Ab Anfang März 2023 gibt es höhere Beiträge für (E-)Transporträder & erstmals eine Fördermöglichkeit für (E-)Falträder. Das gab das Klimaschutzministerium am Montag in einer Aussendung bekannt. Für die Anschaffung eines Faltrades mit oder ohne E-Antrieb gibt es erstmalig 600 Euro, davon 450 Euro durch das Klimaschutzministerium und 150 Euro inkl. einem großen Fahrradservice durch den Sportfachhandel.

Die Voraussetzung für die (E-)Faltrad-Förderung

Fördervoraussetzung für Privatpersonen ist der Besitz einer Jahresnetzkarte für öffentliche Verkehrsmittel. Weiters darf das Faltrad im gefalteten Zustand die Abmessungen 110 x 80 x 40 cm nicht überschreiten. Damit gelten sie bei den ÖBB in allen Nahverkehrszügen und Railjets bei speziellen Abstellplätzen als Gepäckstück und können kostenlos mitgenommen werden.

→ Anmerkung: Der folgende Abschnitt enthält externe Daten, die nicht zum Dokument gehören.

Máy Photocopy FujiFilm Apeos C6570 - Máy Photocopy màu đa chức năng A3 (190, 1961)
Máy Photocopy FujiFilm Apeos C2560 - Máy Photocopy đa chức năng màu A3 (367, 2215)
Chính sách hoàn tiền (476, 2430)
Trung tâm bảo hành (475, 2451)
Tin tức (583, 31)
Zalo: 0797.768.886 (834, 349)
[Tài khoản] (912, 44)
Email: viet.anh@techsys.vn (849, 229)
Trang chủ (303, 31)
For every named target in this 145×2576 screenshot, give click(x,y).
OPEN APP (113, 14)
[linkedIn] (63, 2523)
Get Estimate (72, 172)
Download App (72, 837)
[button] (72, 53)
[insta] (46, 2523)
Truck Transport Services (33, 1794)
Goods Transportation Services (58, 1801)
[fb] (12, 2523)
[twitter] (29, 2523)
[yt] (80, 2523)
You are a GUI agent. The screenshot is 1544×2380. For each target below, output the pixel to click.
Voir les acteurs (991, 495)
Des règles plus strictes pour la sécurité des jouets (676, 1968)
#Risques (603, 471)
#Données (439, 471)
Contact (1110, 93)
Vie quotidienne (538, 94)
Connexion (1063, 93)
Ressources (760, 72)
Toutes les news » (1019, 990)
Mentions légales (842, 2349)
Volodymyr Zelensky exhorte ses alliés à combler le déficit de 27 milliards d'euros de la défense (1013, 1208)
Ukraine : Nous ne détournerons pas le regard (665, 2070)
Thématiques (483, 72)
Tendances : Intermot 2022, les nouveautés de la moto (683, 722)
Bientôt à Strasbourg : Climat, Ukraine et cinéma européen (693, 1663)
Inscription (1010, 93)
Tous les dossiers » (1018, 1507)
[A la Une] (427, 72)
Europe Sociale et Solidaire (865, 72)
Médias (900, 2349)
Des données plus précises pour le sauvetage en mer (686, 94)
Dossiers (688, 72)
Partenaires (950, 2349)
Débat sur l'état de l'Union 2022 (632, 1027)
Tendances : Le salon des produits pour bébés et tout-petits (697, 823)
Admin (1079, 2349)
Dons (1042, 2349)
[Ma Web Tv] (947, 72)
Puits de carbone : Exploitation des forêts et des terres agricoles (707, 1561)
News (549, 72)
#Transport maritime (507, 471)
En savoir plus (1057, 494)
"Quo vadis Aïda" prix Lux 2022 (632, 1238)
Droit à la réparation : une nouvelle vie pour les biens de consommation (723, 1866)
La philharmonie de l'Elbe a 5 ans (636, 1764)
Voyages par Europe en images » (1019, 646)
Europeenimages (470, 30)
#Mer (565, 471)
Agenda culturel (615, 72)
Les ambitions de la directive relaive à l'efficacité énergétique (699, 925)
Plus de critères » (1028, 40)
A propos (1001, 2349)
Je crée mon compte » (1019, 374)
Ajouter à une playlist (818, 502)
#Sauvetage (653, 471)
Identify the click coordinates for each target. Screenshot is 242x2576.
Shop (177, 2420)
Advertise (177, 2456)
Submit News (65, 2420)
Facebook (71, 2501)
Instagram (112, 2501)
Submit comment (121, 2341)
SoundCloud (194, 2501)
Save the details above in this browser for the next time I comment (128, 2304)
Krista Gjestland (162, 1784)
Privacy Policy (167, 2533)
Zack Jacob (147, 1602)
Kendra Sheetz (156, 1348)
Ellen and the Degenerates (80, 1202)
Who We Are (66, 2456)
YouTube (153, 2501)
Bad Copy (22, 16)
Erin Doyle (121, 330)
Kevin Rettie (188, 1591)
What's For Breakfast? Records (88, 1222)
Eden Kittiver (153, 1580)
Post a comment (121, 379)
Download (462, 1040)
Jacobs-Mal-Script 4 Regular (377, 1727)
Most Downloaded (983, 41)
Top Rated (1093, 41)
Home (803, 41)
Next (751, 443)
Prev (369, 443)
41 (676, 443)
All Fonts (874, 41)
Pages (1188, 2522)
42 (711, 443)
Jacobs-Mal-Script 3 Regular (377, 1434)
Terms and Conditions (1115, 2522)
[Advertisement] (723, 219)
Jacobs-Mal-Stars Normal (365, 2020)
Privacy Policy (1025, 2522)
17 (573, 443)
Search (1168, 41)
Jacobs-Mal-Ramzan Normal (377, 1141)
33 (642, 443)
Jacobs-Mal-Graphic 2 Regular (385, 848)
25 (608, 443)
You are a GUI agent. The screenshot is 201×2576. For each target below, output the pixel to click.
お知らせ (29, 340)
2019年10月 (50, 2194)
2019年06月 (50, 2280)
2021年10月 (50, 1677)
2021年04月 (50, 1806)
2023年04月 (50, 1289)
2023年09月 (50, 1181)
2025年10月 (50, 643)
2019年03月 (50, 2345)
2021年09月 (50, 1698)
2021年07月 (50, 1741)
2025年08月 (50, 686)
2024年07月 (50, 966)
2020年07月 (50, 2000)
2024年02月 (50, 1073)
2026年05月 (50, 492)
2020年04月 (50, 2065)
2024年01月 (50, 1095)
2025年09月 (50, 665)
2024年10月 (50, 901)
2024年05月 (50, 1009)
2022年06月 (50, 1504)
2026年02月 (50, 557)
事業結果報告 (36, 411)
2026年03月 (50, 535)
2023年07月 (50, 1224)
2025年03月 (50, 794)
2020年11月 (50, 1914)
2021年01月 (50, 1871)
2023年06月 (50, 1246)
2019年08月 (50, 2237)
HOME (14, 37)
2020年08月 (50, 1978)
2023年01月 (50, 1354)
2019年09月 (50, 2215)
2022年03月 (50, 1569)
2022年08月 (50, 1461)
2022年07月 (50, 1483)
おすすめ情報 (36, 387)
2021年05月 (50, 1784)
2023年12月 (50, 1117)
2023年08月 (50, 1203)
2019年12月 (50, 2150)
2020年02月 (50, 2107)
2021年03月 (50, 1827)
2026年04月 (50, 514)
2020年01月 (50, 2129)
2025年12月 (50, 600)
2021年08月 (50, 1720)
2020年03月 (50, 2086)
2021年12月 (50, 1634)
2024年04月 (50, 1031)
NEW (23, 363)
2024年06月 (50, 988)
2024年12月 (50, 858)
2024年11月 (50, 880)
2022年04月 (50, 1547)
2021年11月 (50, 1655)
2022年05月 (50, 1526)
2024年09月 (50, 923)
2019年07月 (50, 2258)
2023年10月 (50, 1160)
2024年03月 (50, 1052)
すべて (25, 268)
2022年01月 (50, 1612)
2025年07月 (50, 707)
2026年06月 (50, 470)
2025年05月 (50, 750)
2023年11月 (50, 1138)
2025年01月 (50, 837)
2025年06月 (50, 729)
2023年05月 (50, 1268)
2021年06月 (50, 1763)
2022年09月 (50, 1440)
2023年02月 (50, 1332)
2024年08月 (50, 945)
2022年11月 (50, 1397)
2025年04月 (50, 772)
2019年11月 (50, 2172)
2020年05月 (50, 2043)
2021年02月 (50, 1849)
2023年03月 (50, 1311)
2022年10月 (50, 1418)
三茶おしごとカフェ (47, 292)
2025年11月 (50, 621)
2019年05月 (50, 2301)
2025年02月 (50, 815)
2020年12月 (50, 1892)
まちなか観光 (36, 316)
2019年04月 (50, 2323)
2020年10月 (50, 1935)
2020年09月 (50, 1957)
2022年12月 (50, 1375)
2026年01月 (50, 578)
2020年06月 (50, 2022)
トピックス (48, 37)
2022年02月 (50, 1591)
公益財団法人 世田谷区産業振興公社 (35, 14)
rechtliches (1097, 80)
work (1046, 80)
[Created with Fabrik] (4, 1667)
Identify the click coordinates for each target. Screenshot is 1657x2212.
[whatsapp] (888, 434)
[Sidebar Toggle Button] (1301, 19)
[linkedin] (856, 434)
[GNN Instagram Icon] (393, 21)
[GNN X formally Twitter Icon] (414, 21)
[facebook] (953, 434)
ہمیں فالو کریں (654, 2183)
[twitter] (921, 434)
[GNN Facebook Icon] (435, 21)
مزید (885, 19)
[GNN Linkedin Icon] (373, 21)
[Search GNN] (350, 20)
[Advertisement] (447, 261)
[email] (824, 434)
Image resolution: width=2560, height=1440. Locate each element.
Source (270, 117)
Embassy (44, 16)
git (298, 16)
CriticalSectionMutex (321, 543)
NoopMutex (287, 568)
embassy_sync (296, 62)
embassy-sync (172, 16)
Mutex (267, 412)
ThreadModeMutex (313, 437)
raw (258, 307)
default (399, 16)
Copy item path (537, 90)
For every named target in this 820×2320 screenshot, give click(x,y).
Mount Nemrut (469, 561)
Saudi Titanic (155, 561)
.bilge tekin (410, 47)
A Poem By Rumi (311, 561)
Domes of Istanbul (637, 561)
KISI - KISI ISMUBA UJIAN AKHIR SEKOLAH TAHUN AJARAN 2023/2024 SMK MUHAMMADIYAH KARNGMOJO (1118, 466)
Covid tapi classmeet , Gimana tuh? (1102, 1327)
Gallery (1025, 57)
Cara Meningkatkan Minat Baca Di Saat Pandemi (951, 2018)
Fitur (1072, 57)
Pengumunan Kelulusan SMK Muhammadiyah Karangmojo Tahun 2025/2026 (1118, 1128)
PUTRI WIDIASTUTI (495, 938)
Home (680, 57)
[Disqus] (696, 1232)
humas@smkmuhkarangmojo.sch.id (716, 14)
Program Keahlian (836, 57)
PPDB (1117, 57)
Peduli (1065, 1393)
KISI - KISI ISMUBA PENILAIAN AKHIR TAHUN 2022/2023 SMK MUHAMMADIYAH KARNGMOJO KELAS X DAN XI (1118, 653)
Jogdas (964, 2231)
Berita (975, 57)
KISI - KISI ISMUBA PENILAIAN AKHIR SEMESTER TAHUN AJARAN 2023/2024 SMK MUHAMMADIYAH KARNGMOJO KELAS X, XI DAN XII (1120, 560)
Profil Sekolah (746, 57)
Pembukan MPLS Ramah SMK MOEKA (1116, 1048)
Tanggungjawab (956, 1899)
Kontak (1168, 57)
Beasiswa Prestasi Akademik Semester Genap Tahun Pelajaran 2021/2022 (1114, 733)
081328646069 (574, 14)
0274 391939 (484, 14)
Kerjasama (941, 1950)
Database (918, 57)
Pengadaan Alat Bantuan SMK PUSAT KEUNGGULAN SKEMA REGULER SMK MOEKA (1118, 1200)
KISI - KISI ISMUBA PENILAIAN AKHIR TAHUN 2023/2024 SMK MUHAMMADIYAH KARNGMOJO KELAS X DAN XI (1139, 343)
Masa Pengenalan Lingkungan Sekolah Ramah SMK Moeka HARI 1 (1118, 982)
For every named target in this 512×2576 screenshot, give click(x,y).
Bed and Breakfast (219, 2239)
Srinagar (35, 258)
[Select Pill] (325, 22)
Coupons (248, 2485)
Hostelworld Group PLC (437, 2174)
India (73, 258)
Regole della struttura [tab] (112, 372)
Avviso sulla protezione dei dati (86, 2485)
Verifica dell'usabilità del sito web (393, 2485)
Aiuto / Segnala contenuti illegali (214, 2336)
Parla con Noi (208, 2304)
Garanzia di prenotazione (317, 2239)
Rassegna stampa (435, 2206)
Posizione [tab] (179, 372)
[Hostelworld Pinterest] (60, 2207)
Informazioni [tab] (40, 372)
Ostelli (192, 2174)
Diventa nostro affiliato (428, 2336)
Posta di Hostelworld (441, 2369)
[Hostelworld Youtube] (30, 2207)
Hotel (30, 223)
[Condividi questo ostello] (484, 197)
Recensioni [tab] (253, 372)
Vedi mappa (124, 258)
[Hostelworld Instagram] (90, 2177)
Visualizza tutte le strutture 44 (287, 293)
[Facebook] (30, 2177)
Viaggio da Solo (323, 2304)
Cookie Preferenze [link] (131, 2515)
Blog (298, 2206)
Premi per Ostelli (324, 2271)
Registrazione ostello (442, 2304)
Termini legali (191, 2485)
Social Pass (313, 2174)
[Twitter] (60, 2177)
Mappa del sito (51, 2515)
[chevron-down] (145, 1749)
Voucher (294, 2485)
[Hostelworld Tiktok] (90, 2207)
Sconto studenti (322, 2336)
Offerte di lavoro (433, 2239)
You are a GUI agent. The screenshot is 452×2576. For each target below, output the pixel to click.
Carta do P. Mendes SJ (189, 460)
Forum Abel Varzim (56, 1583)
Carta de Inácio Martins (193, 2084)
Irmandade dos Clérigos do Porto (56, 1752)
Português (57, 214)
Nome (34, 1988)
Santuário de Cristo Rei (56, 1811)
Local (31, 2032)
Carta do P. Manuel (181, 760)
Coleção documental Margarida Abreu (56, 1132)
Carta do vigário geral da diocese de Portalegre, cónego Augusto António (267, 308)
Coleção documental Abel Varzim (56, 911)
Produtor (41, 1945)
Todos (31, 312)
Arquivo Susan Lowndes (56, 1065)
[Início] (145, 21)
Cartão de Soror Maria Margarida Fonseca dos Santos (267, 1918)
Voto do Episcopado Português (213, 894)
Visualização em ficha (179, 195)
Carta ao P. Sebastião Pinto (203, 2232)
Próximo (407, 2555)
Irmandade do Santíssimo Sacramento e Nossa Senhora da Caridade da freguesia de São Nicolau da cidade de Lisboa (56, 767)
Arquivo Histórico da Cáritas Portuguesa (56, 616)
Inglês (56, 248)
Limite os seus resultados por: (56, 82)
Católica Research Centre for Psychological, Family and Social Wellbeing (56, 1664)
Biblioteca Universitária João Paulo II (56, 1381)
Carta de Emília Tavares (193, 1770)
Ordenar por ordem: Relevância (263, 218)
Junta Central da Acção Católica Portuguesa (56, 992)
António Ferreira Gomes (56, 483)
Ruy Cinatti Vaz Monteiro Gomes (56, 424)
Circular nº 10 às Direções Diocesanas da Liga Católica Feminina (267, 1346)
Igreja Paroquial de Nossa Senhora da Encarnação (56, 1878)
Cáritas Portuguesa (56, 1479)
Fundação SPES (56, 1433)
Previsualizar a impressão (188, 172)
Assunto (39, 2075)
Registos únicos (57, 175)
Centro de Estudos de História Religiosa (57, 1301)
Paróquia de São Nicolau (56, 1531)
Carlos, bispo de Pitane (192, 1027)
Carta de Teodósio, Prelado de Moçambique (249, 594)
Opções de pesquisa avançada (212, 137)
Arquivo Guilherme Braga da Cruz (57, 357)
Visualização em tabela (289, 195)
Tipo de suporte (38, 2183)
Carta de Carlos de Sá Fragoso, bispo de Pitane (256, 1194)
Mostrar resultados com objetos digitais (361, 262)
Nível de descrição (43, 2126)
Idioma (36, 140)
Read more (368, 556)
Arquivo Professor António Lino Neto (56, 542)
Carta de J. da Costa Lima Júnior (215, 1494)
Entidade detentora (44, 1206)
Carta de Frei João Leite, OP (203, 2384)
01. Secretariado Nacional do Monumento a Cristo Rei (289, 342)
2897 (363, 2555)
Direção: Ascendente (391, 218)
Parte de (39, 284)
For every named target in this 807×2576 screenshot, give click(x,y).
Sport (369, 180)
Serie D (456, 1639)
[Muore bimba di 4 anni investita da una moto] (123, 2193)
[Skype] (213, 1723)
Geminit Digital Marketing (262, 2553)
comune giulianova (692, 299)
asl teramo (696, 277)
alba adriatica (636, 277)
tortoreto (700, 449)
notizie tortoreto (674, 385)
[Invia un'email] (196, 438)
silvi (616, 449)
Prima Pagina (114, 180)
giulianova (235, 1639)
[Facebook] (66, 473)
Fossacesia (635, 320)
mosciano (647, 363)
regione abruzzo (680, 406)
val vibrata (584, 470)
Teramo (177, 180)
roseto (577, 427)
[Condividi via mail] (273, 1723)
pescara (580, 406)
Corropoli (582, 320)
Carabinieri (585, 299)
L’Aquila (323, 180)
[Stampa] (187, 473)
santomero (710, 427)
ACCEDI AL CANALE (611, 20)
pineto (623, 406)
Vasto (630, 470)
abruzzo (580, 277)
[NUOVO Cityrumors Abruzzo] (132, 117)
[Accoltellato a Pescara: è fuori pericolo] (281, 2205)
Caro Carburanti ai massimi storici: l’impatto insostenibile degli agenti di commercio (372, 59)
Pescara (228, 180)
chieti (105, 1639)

„Gemeinsam mit dem Sportfachhandel haben wir unser Förderangebot erweitert. Wir setzen damit auf den Ausbau des Radverkehrs auch in Kombination mit dem öffentlichen Verkehr“, so Klimaschutzministerin Leonore Gewessler.

Transporträder mit und ohne E-Antrieb

Ab März 2023 wird die Anschaffung von Transporträdern mit oder ohne E-Antrieb mit einem Mobilitätsbonus von 1.000 Euro unterstützt (zuvor 900 Euro), davon 850 Euro durch das Klimaschutzministerium und 150 Euro durch den Sportfachhandel. Neben dem Mobilitätsbonus umfasst das Förderangebot des Sportfachhandels auch ein großes Fahrradservice. Neben Privatpersonen sollen so auch Betriebe, Vereine und Gemeinden von einer erhöhten Förderung für (E-) Transporträder profitieren.

Das Klimaschutzministerium hat laut eigenen Angaben im Jahr 2022 in Österreich den Ankauf von rund 12.000 Fahrrädern unterstützt; darunter gemeinsam mit dem Sportfachhandel mehr als 3.000 Transporträder mit und ohne Elektroantrieb. Für 2023 rechnet der Sportfachhandel mit einer weiteren, deutlichen Zunahme.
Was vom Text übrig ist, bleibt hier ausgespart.